Gallup has released new polling on health care costs for people 50 or older. They found that older adults, especially those between 50 and 64, face enormous hurdles in affording care. This can lead to many older adults having to sacrifice other basic necessities like food to pay for health care. Others are forced to go without the care and medications they need to stay healthy and safe in their homes.
The polling shows that 72% of adults between 50 and 64 find health care costs a financial burden, with 48% considering it a minor and 24% considering it a major challenge. These numbers go down slightly for those 65 and older, with 51% of that population considering health care costs a minor burden and 15% considering it a major one.

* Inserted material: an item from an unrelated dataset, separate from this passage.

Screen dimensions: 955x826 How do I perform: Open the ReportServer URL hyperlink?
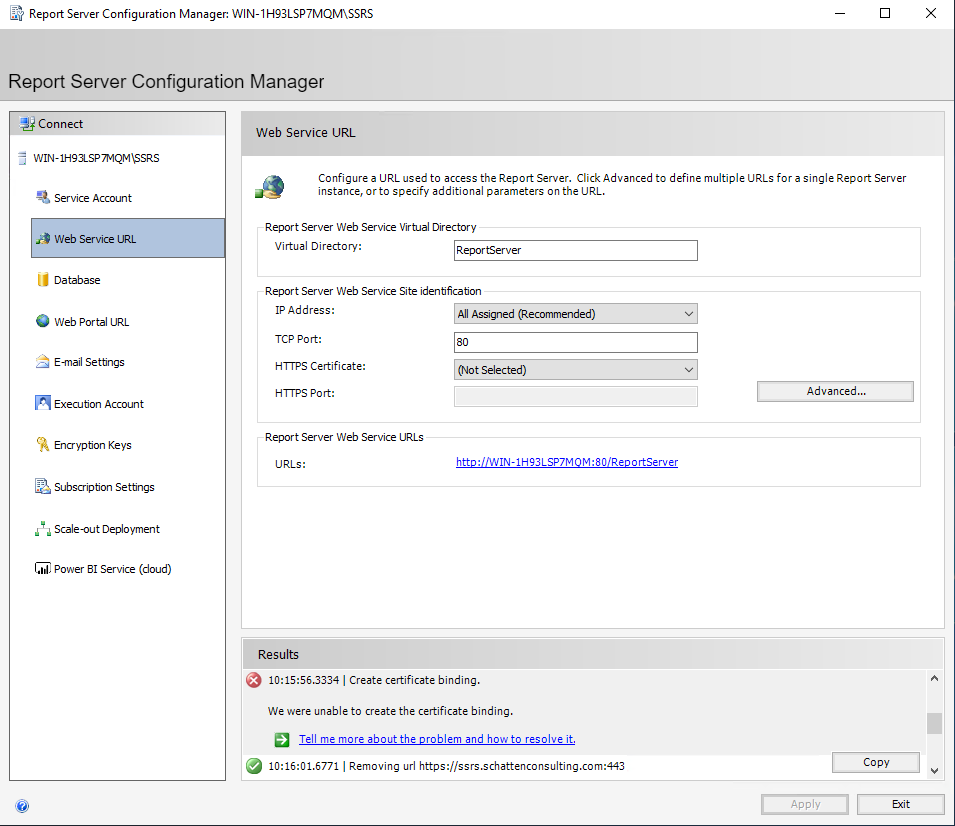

For the 50-64 age range, 45% report they are concerned they will be unable to pay for care and around 30% cut back on basic necessities—food, utilities, clothing, or medication—due to health care costs. For those 65 and over, 37% are concerned that they will be unable to pay for care and around 25% have cut back on basic needs, with women in this age bracket more likely than men to say they have cut back on clothing, over-the-counter drugs, and food.
Around 26% of those 50-64 reported that they or a household member of their household recently did not seek health care treatment because of the cost and an additional 18% reported that they or a family member have skipped prescribed medication to save money. Among those 65 and older, roughly 12% reported avoiding treatment due to cost and 11% reported skipping prescribed pills to save money.
Black Americans are more likely to report trouble affording care and cutting back on basic needs to afford care than whites. For example, Black Americans between 50 and 64 are more likely to report cutting back on utilities (15% vs. 7%), clothing (31% vs. 24%), and over-the-counter drugs (19% vs. 13%).
As Gallup notes, these results come as data show rising out-of-pocket costs for those 65 and older. “U.S. Department of Health and Human Services data show that out-of-pocket healthcare expenses for adults 65 and older rose 41% from 2009 to 2019; out-of-pocket expenses take up a greater proportion of individuals’ expenditures as they age, because of an increase in demand for health services and the reality that Medicare does not cover all health expenses. People 65 and older spend nearly twice as much of their total expenditures on healthcare costs when compared with the general population, even with 94% in this age group being covered by Medicare.”
These polling results are a stark reminder of affordability challenges for older adults. Those who are not yet Medicare eligible face the greatest hardship, but costs are high and continue to rise for those in Medicare. We will continue to urge Congress and the Administration to do more to protect the health, well-being, and financial security of all Americans, with a particular focus on older adults and people with disabilities. We need national strategies to reduce health care costs, including prescription medications, cap out-of-pocket expenses, expand Medicare benefits to ensure needed care is covered, and extend help for more lower income individuals who do not qualify for current assistance programs but cannot afford rising costs.